Değerli okurlarım, sanmayım ki yaka silkiyoruz, sanmayın ki engellileri sevmiyoruz, sanmayın ki engellileri görmezden geliyoruz… Bu saydığım olumsuzlukların hiç birisi de bizim kitabımızda yer almamıştır, böyle şeyler hiç yazılmamıştır.
Ben ve gazeteniz (İskenderun Gazetesi) bugüne kadar hep engellilerin yanında karınca kararınca. Bundan sonra da onların yanında olacağım ve gücümüz yettiğince yardımcı olmaya çalışacağız.
Aslında, okuduğunuz bu makalemde, şehrimizde ve seyahatlerim esnasında bazı yerlerde, engelli kardeşlerimize reva görülen ve hiç de hoş karşılanmayacak olumsuzlukları dile getirmekti. Ancak, bu makaleye başladığımda, 5-15 Ekim tarihlerinde Adana’da yapılacak olan, ‘Avrupa Tekerlekli Basketbol Şampiyonası’nın başlayacak olması ve dolayısıyla konuyla ilgili olarak sizlere ve engelli kardeşlerimize bazı bilgiler sunabilmek için, yukarıda söylediğim ve gördüğüm hadiseleri erteledim. Ama katiyen unutmuş değilim.

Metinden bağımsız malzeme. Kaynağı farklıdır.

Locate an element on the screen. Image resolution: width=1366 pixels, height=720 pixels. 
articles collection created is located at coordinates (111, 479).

Efendim, sportif aktivitelerle birlikte, futbolun bizlere bahşettiği içeriklerinden de yararlanarak, engelli ya da engelli sporcu tüm kardeşlerimizin sorunlarını gündeme getirerek bu yazıyı noktalamayı düşünüyorum. Öncellikle, Adana’da yapılmakta olan Avrupa Tekerlekli Basketbol Şampiyonası, engelli sporcu ve engelli kardeşlerimizin bugünkü konumuyla ilgili bilgiler sunmak istiyorum.
Efendim, 5378 Sayılı Özürlüler (Engelliler) kanununa göre; ‘Anadan doğma veya sonradan herhangi bir nedenle BEDENSEL, ZİHİNSEL, RUHSAL ve sosyal yeteneklerini çeşitli derecelerde kaybetmesi nedeniyle toplumsal yaşama uyum sağlama ve günlük gereksinimlerini karşılamada güçlükleri ve şikâyetleri olan, koruma, bakım, iyileştirme, destek hizmetlerine ihtiyaç duyan’ kişiye “ENGELLİ” dendiğini biliyoruz.

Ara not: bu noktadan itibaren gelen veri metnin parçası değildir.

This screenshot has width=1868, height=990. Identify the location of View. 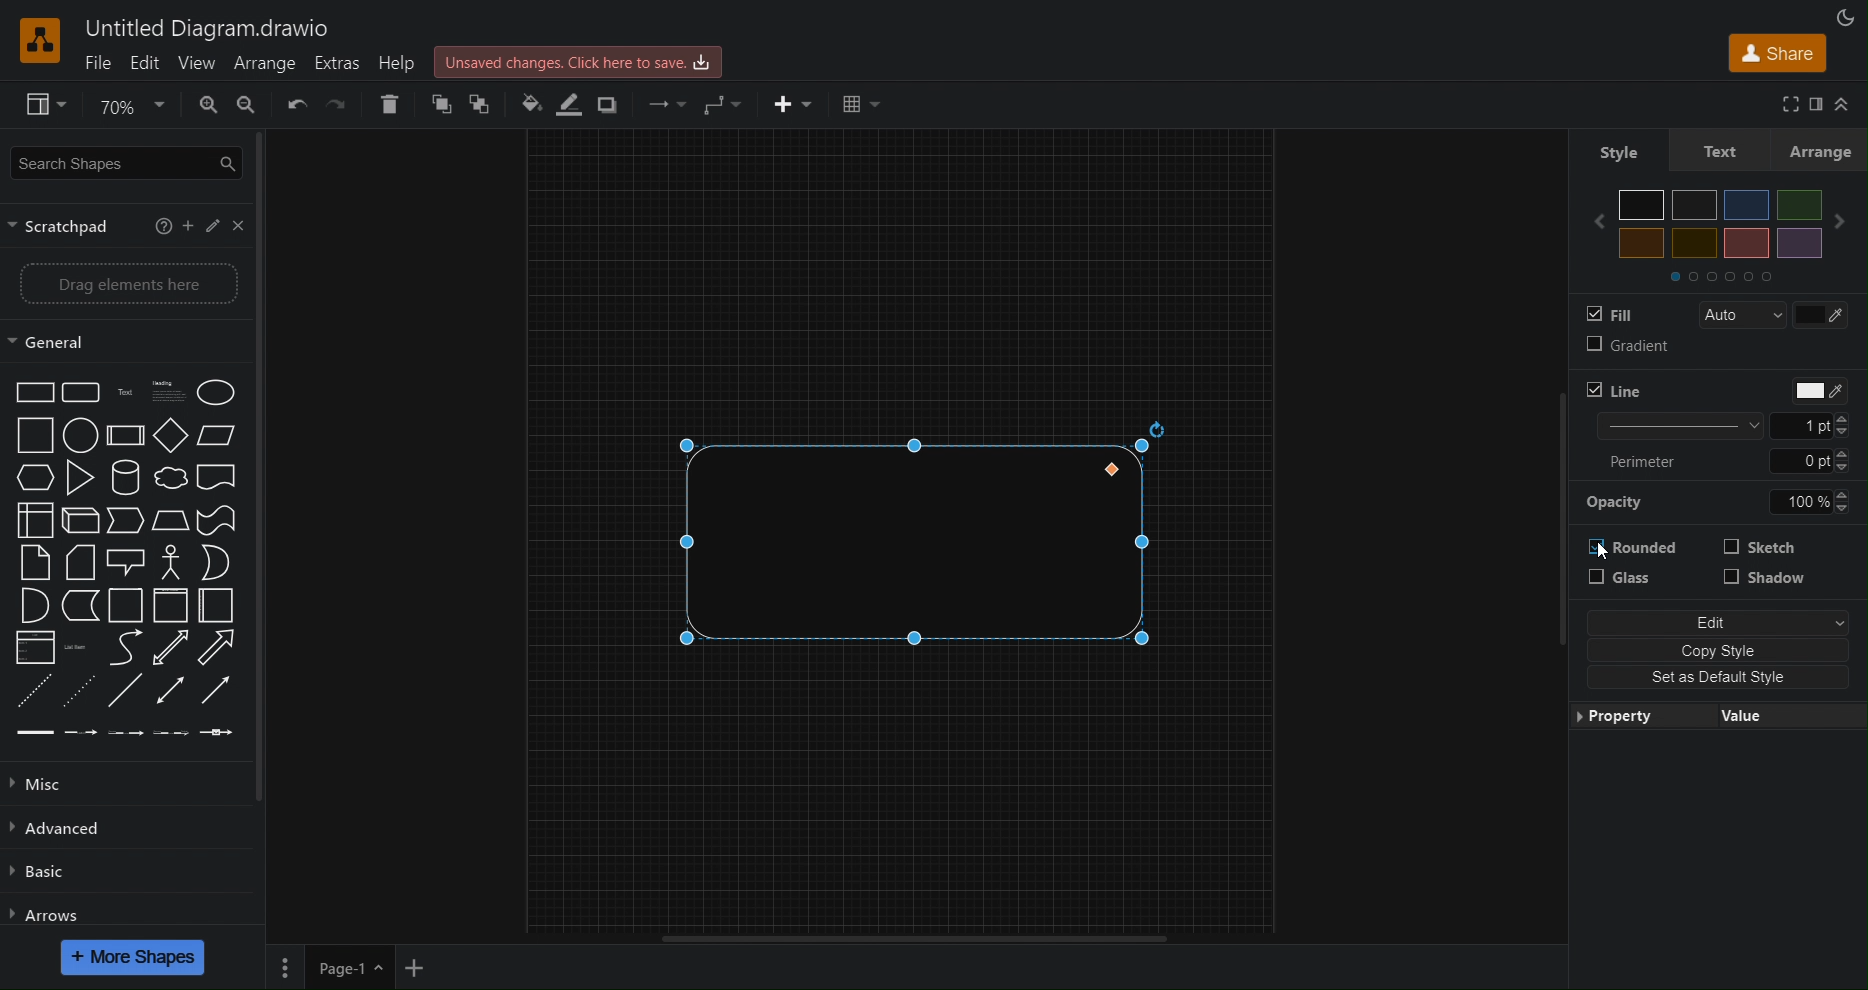
(195, 63).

Bunu muhtelif makalelerimle sizlere anlatmıştım. Ülkemiz nüfusunuz %12.29’unu yani (9.6 milyon) engeliler oluşturmaktadır. Bireyin fiziksel işlevindeki bozukluk ve bunun sonucu hareket yeteneğindeki güçlük, onu toplumun diğer bireylerinden farklı kılmaktadır. Bizler için, engelli kardeşlerimizden söz etmek, hem de sık-sık söz etmek bir zaruret halini almıştır.
Onlar; acınmak değil, sadaka hiç değil, yapacakları bir işleri olsun istiyorlar. Bunu bile onlara çok gören bir ülkede yaşamaktayız. Doğrusunu isterseniz, ülkemizde engelli olmak kadar zor olan hiç bir şey yoktur. Bu nedenle onlara yakın olmayı ve onları samimi olarak sevmeye özen gösteriyoruz. Sonuna kadar böyle devam edeceğiz.